The protests began earlier this week at the Pharr Bridge connecting Reynosa, Mexico to Pharr, Texas. Since then, truckers have been blocking traffic into the state of Texas at Pharr, Hidalgo, Ysleta, and Bridge of the Americas port of entries – and they say their blockades will continue, reported Texas Public Radio.

“Currently, protests being conducted in Mexico blocking access to the bridge, purportedly over these Texas DPS inspections, have reduced commercial traffic by 100%” said Customs and Border Patrol of the protests in Pharr and Hidalgo. Commercial traffic at the Ysleta and Bridge of the Americas has dropped by 50% and 30% respectively. In addition, all northbound traffic has been blocked at the Free Trade Bridge at Los Indios.

“The drivers doing this say they’ve blocked off some bridges to influence officials, but their peers are only going around through the open ones into the U.S. So they’re going to start closing all the bridges now,” said truck driver Santos Alvarado from the Pharr-Reynosa International Bridge on the U.S. side.

“They’re angry because not all of us have supported them,” said Alvarado. “They’ve already closed the Progreso bridge. I was barely able to cross there just now. They’re going to close Progreso, Los Indios, and Anzalduas today so no one can get out,” he said on Wednesday, April 12th. 
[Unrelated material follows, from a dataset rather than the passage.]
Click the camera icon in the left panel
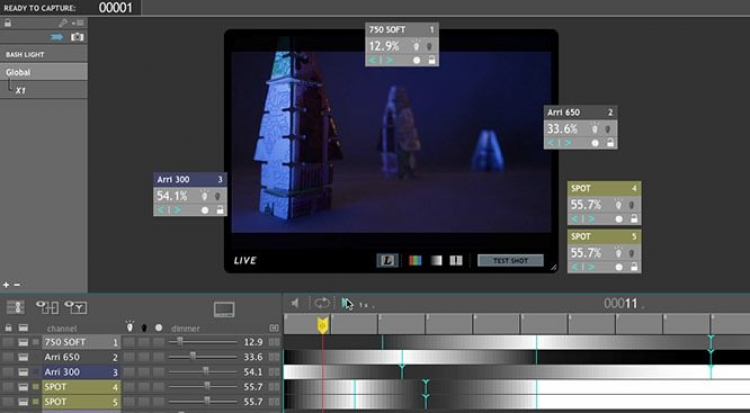The width and height of the screenshot is (750, 413). (x=77, y=37)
“Trucks are facing lengthy delays along the Texas-Mexico border, with wait times at some border crossings exceeding five hours and commercial traffic dropping by as much as 60 percent,” said the Department of Homeland Security in a release. “The longer than average wait times – and the subsequent supply chain disruptions – are unrelated to CBP screening activities and are due to additional and unnecessary inspections being conducted by the Texas Department of Public Safety (DPS) at the order of the Governor of Texas.”

Multiple border trade groups have sent letters to Governor Abbott in response to the change.

“Adding an additional Texas DPS inspection once trucks have crossed the border is causing serious delays with no commensurate increase in border safety,” said Lance Jungmeyer, president of the Fresh Produce Association of the Americas in a letter to Abbott. “Unfortunately, delays from DPS inspections mean that up to 80% of perishable fruits and vegetables have been unable to cross daily. This is causing losses of millions of dollars a day for employers and employees who have been idled.”